Eminem’s litigious people make the news again, on reports that talks between the rapper’s ‘people’ and Apple legal are at a critical point, if both parties want to avoid a public spat in the US courts.
It’s a complex issue of music, distribution rights and music industry lawyers. In its briefest explanation, Eminem’s people are suing Apple and the Aftermath label for selling 93 Eminem tracks through iTunes. This is because Eminem’s Eight Mile High says neither the label nor Apple had the rights to sell digital downloads.
Eight Mile High is claiming Apple may have made as much as $2.5 million from sales of the rapper’s songs through iTunes (we don’t buy that, by the way). Eminem filed suit in 2005.
In legal documents filed to the Eastern District Court in Michigan, Eight Mile – along with co-plaintiff Martin Affiliated – alleges that Aftermath only had the rights to negotiate CD sales, not online distribution.
“Apple’s reproduction and distribution of the digital transmissions via iTunes constitutes a continuing, and willful, infringement of Eight Mile’s and Martin’s copyright interests,” the allegation states.

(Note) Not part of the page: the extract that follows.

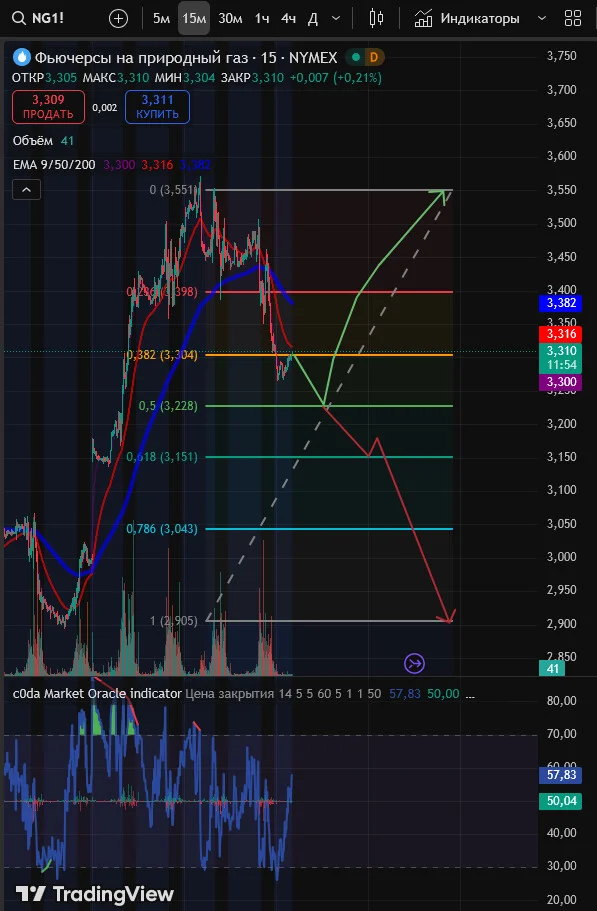
Task: Click the TradingView logo
Action: coord(95,893)
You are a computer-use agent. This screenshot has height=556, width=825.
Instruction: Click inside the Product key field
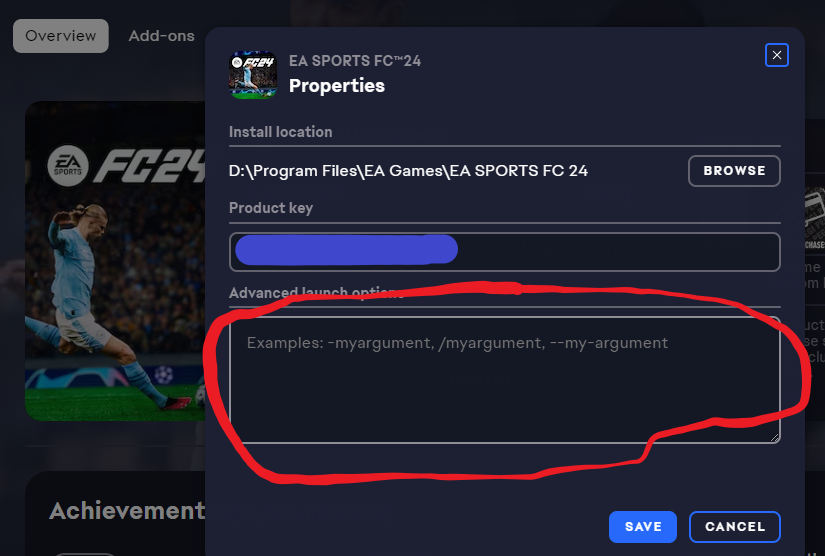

Apple denies these claims, arguing its deal with Aftermath (which provided the tracks and permissions) is legitimate.
It’s not the first time Eminem has fought Apple. Four years ago the two settled out of court after Apple ran a much-publicised advert that featured a trademark silhouetted figure dancing to the song Lose Yourself.
However, on this new case, should a deal not be agreed by the end of today, the case will go before a federal court in Michigan in a non-jury trial set to open on Thursday.